Aliviado por ver um sorriso genuíno da face da moça, Sasuke encerrou a melodia e voltou seu olhar para ela, calmo. Sentia que tinha milhares de perguntas para fazer, mas chave para selar todas as suas dúvidas era simples.

— Qual é o seu nome? — Perguntou, manso.

— Meu nome é Sakura Haruno. — Respondeu.

— Sakura, como as flores de cerejeira. Haruno, como a primavera. — O rapaz comentou. — Meu nome é Sasuke. Sasuke Uchiha.

— Uchiha como Fugaku Uchiha, fundador da cidade? — Seus olhos amendoados brilhavam em curiosidade.

— Eu acho que sim. — Fingiu não conhecer o nome do próprio pai. — Herdei essa casa dele, então…

De audição aguçada, Sasuke percebeu a descompassada cardíaca repentina da jovem e a respiração que se tornou rápida assim que ele pronunciou a última frase. Suas bochechas adquiriram um tom avermelhado com tamanha rapidez que nem ele mesmo poderia supor ser humanamente possível.

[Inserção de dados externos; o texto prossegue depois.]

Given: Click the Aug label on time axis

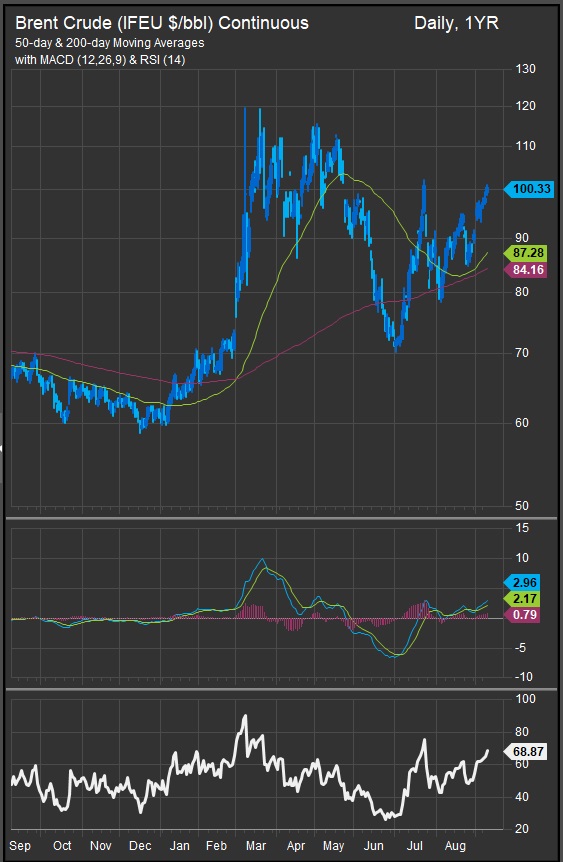Looking at the screenshot, I should point(455,846).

— Acho que preciso lhe pedir desculpas pela invasão de domicílio. — Sakura abaixou o rosto, ocultando a falta de jeito. — Eu realmente não sabia que morava alguém aqui.

— Não precisa se preocupar. Não nego que por muitas vezes vê-la transitar em meus jardins me proporcionou luz até nos dias mais tempestuosos. Está convidada a retornar sempre que assim desejar.

— É muita gentileza de sua parte. — A garota dividiu-lhe um sorriso constrangido. — Se houver alguma forma com que eu possa lhe retribuir por minhas transgressões.

Encantado pela expressão da moça, Sasuke não precisou de muito tempo para pensar, e talvez tenha sido justamente este o seu erro.

— Há uma forma. — Comentou ao se levantar do assento do piano. — Volte algumas vezes para me fazer companhia. Se quiser, lhe ensinarei a tocar piano.